With its natural gas production 20% higher than at the same time a year ago and commodity prices up, Williams last week raised its 2008 and 2009 earnings and spending forecasts.

Williams produced 1.01 Bcf/d in the first three months of 2008, which was 20% higher than in the same period of 2007. Based on the higher numbers, the Tulsa-based company increased its capital spending for 2008 to a range of $3.13 billion to $3.68 billion, well ahead of the $2.95 billion budget announced May 1.

Some of the increased spending will be directed toward the Piceance Basin of Colorado, Williams’ most prolific gas producer.

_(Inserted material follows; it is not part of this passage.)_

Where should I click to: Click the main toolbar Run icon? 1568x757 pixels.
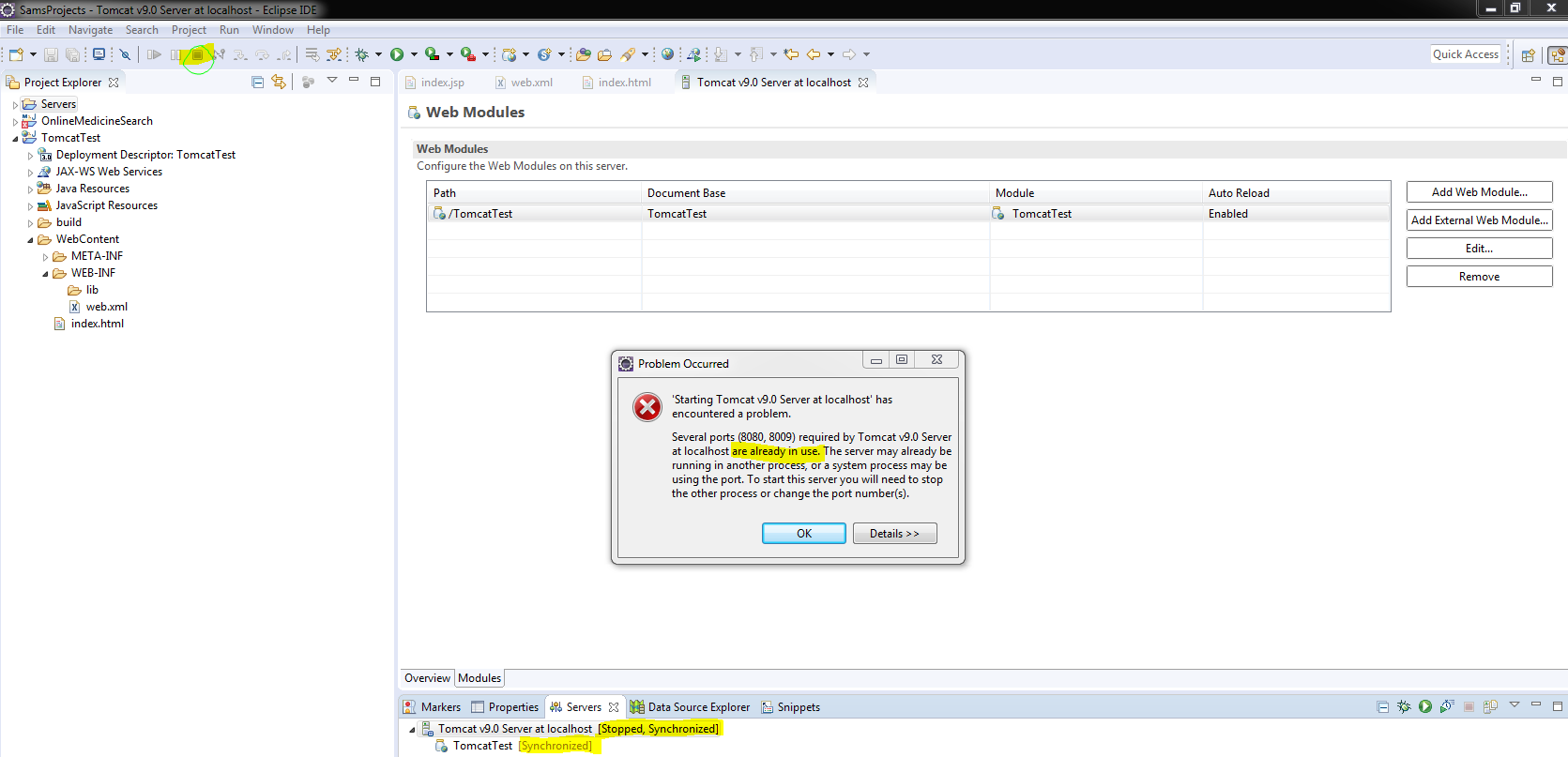coord(397,55)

In May Williams added to its basin position in a $285 million cash agreement with SandRidge Energy and other parties (see NGI, May 12). And last week the Bureau of Land Management (BLM) unveiled a master development plan to allow a subsidiary of Williams to drill up to 58 new natural gas wells in the basin, about six miles east of Parachute, CO.

Under the proposed plan, Williams would be allowed to drill up to 58 new wells from three new well pads and one existing well pad located on federal and private land. If approved, eight wells would be completed this year; the remaining wells would be completed by 2012. The wells would be drilled in a 688-acre area, which includes 486 acres of BLM-managed land. The proposal includes construction of 4,200 feet of new roads and 9,163 feet of pipeline.

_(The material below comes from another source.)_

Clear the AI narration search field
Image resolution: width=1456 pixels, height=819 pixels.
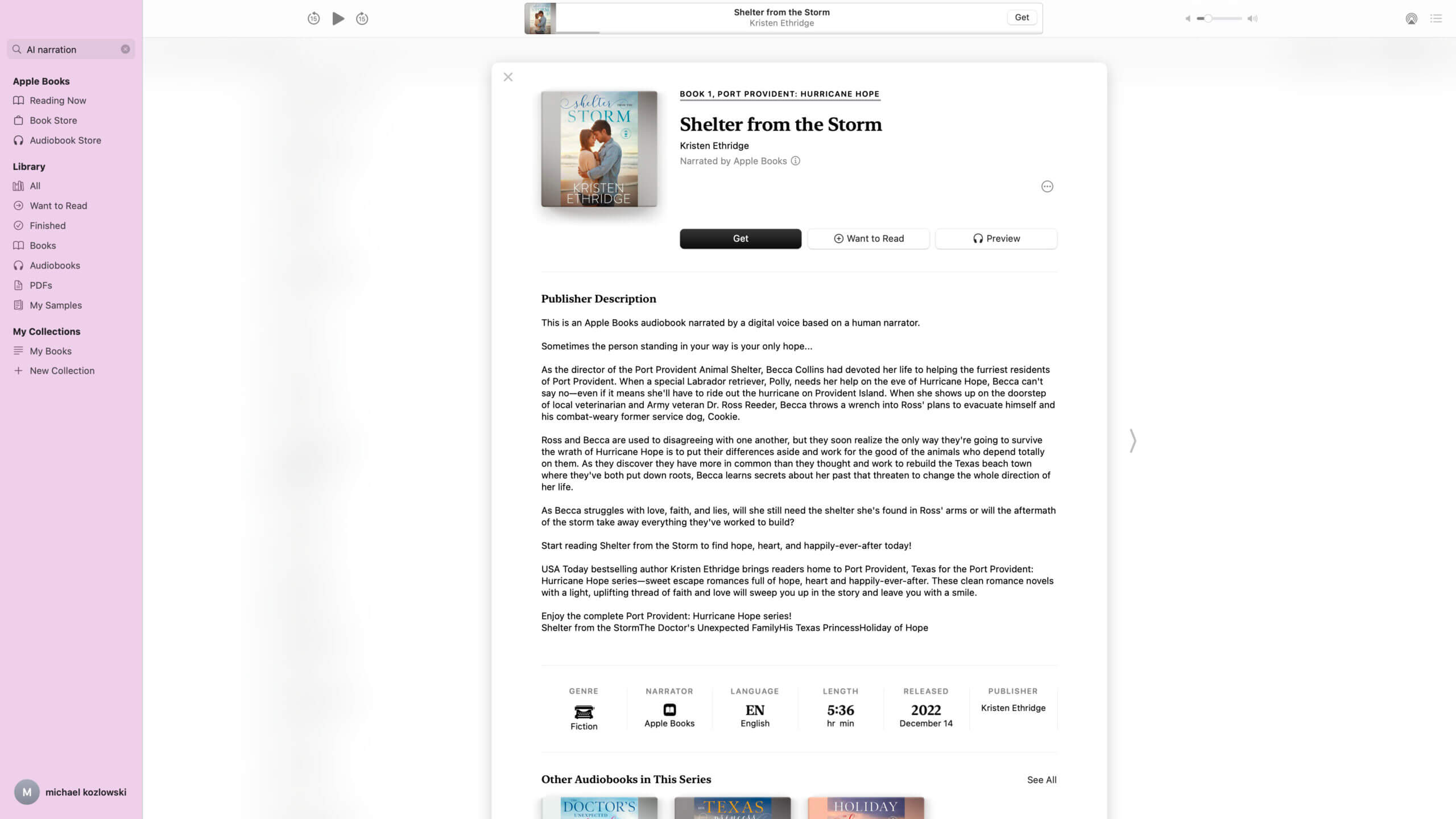(x=125, y=49)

The well pads all would be fraced remotely from a single centralized frac pad. Each of the four well pads ultimately would be designed and built to a size that would accommodate efficiency drilling rigs to keep surface disturbance to a minimum at each well pad location, according to BLM.

Williams is not banking only on the prospects in the Piceance Basin. It said it has identified $100-300 million “in potential future projects” for 2008, which would require an increase in capital spending. For 2009, $400-800 million of potential projects have been identified.

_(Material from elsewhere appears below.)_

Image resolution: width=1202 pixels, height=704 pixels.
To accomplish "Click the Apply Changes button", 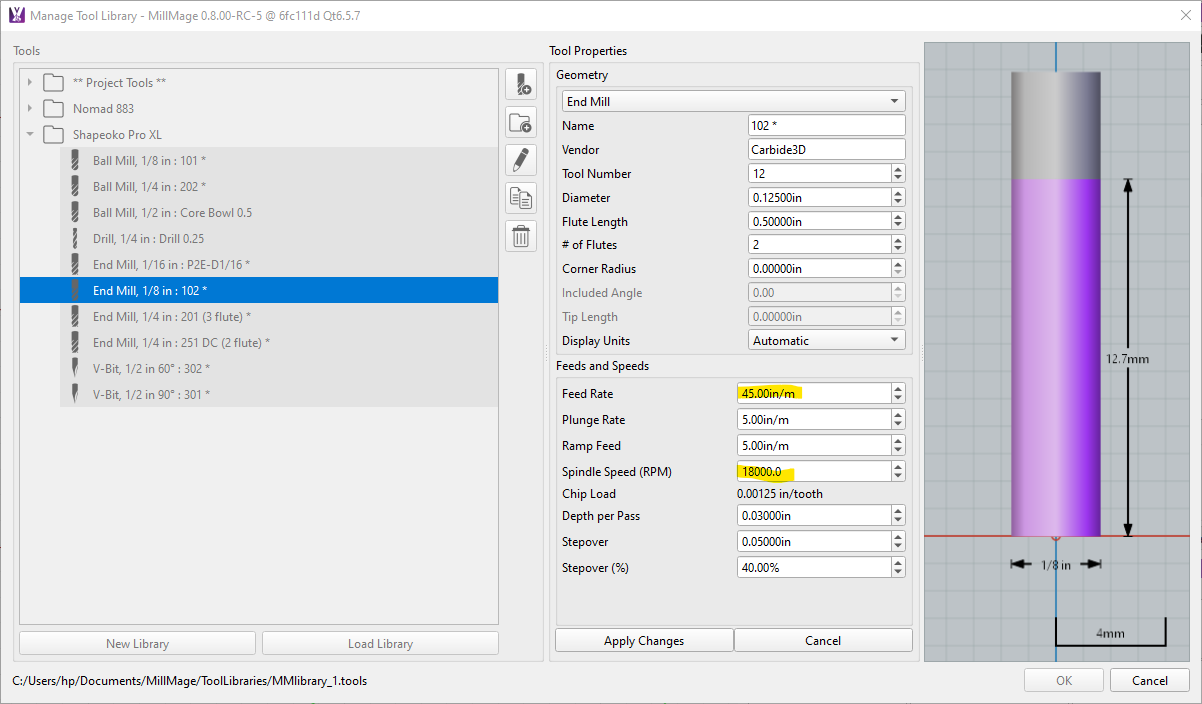I will [643, 639].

The increased capital budget also is based on Williams’ expectations of commodity prices. It now expects 2008 gas prices to be $9-10.50/Mcf at the Henry Hub, well above its May 1 forecast of $7.35-8.65. Williams also raised its 2008 oil price forecast to $100-120/bbl from a May prediction of $70-90.

Excluding special items, per-share profit is expected to be $2.30-2.80/share in 2008. Williams earned $1.44/share minus special items in 2007. In 2009 earnings are expected to be $2.05-2.90, up from a May 1 forecast of $1.80-2.30.

Public comment is being accepted through July 23 on BLM’s proposed Spruce Creek Master Development Plan, which was prepared by the agency’s Glenwood Springs Energy Office in Colorado, based on information provided by Williams Production RMT Co. The 22-page proposed action plan is available from BLM.